Non-selective
benzodiazepines, such as
diazepam, interact with equivalent affinity and agonist efficacy at
GABA(A) receptors containing either an alpha1, alpha2, alpha3 or alpha5 subunit. However, which of these particular subtypes are responsible for the
anticonvulsant effects of
diazepam remains uncertain. In the present study, we examined the ability of
diazepam to reduce
pentylenetetrazoLe (PTZ)-induced and maximal electroshock (MES)-induced
seizures in mice containing point mutations in single (alpha1H101R, alpha2H101R or alpha5H105R) or multiple (alpha125H-->R) alpha subunits that render the resulting
GABA(A) receptors diazepam-insensitive.
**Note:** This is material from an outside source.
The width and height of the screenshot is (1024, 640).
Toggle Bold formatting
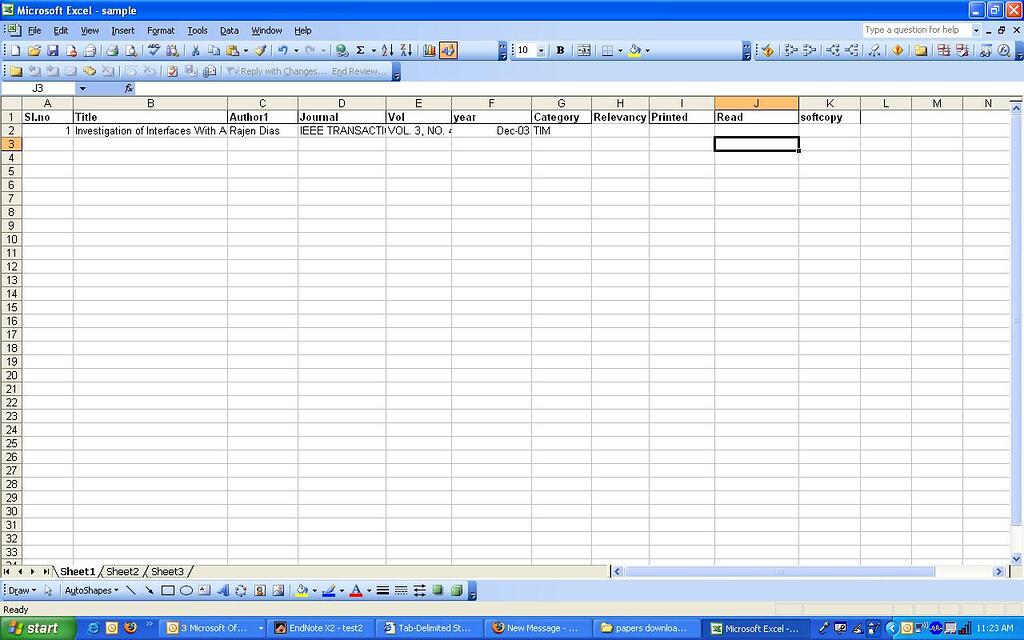pyautogui.click(x=560, y=50)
Furthermore, the
anticonvulsant properties of
diazepam, the alpha1- and alpha3-selective compounds
zolpidem and
TP003, respectively, and the alpha2/alpha3 preferring compound TP13 were studied against PTZ-induced
seizures. In the transgenic mice, no single subtype was responsible for the
anticonvulsant effects of
diazepam in either the PTZ or MES assay and neither the alpha3 nor alpha5 subtypes appeared to confer
anticonvulsant activity. Moreover, whereas the alpha1 and alpha2 subtypes played a modest role with respect to the PTZ assay, they had a negligible role in the MES assay. With respect to subtype-selective compounds,
zolpidem and
TP003 had much reduced
anticonvulsant efficacy relative to
diazepam in both the PTZ and MES assays whereas TP13 had high
anticonvulsant efficacy in the PTZ but not the MES assay. Taken together, these data not only indicate a role for alpha2-containing
GABA(A) receptors in mediating PTZ and MES
anticonvulsant activity but also suggest that efficacy at more than one subtype is required and that these subtypes act synergistically.